INFORMATION SUPPLIED:
——————
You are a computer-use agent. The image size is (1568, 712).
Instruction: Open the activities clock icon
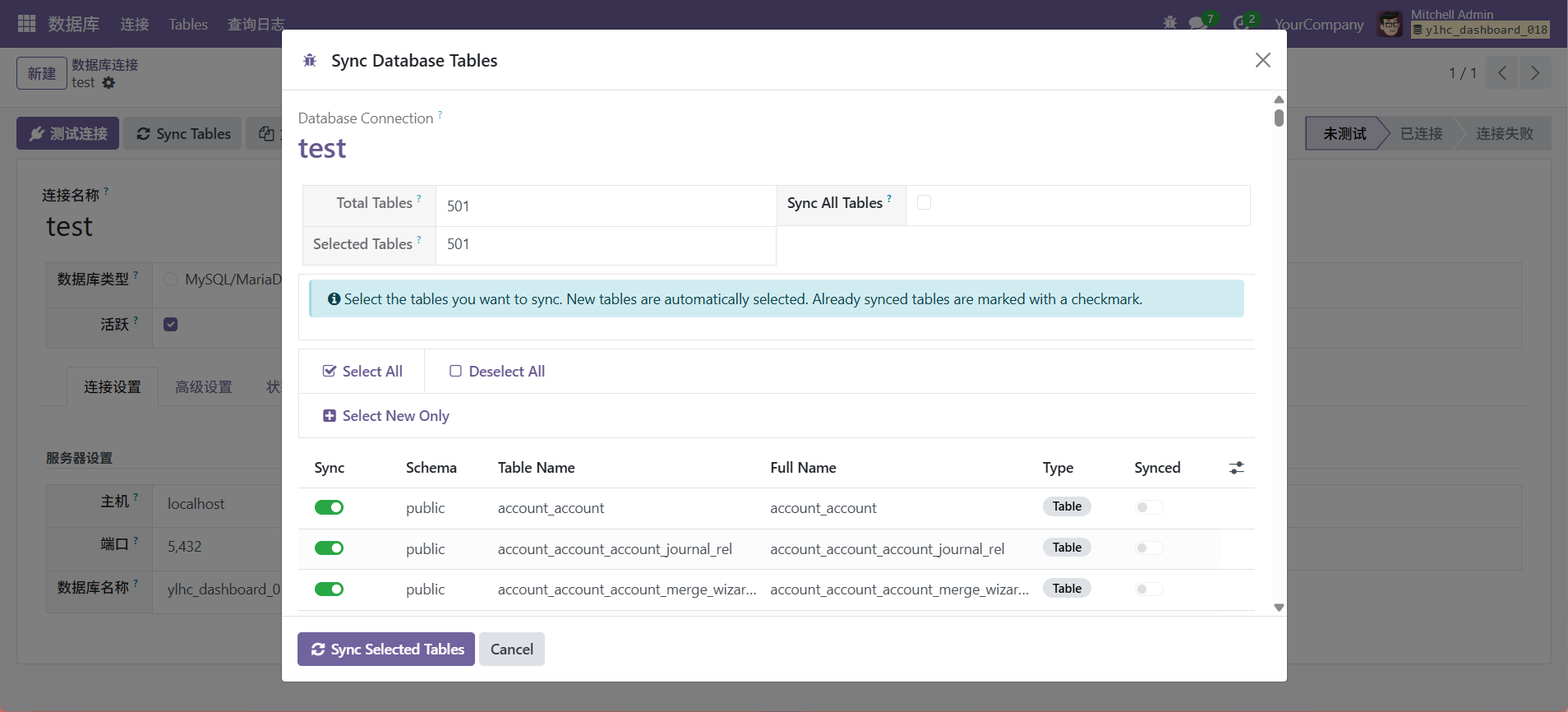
——————
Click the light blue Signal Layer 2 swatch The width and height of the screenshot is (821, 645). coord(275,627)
——————
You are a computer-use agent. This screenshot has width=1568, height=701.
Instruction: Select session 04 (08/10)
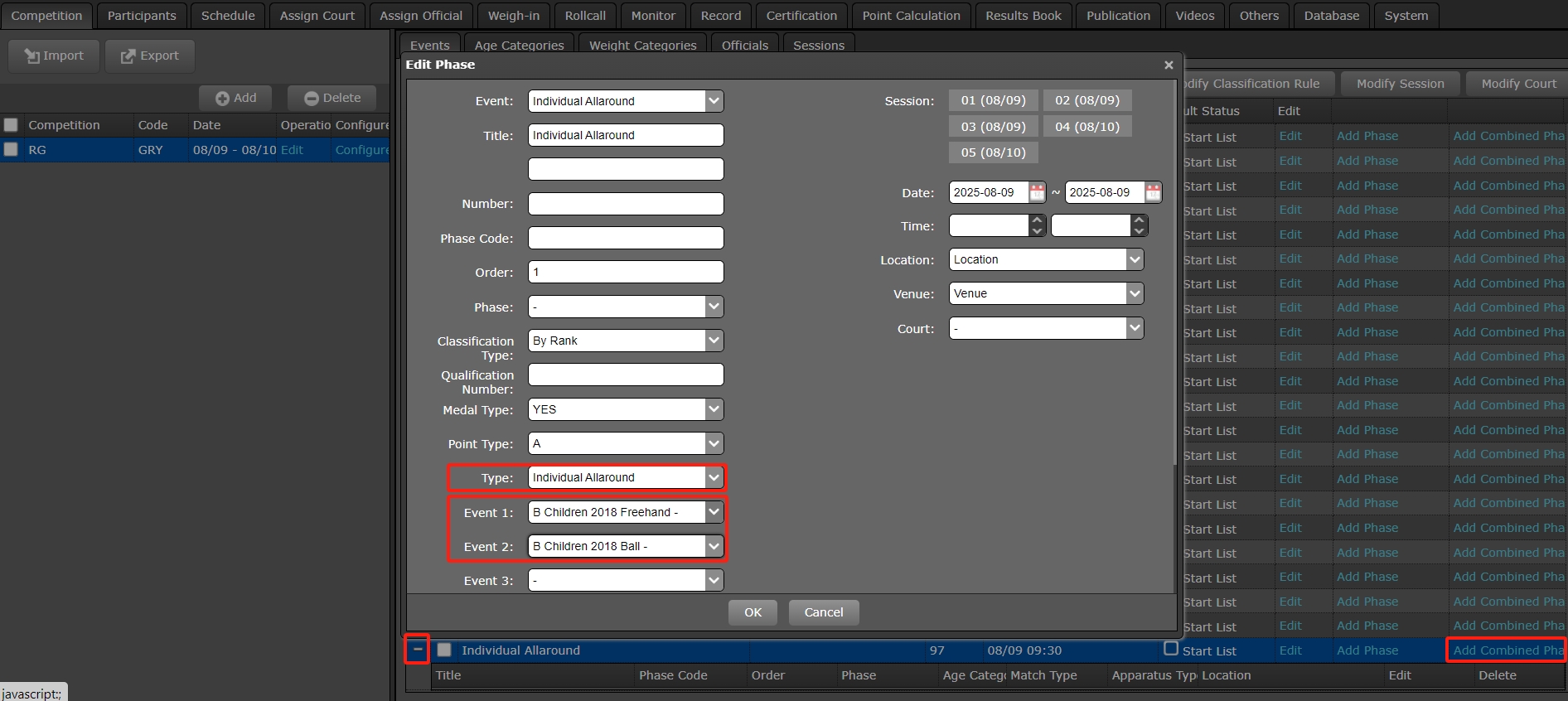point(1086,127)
——————
PROBLEM DETAILS: Only one stretch of the records above is wanted: the lines between the one holding "You are a computer-use agent. The" and the one holding "Instruction: Open the activities clock icon", inclusive, reproduced exactly.

WRITTEN ANSWER:
You are a computer-use agent. The image size is (1568, 712).
Instruction: Open the activities clock icon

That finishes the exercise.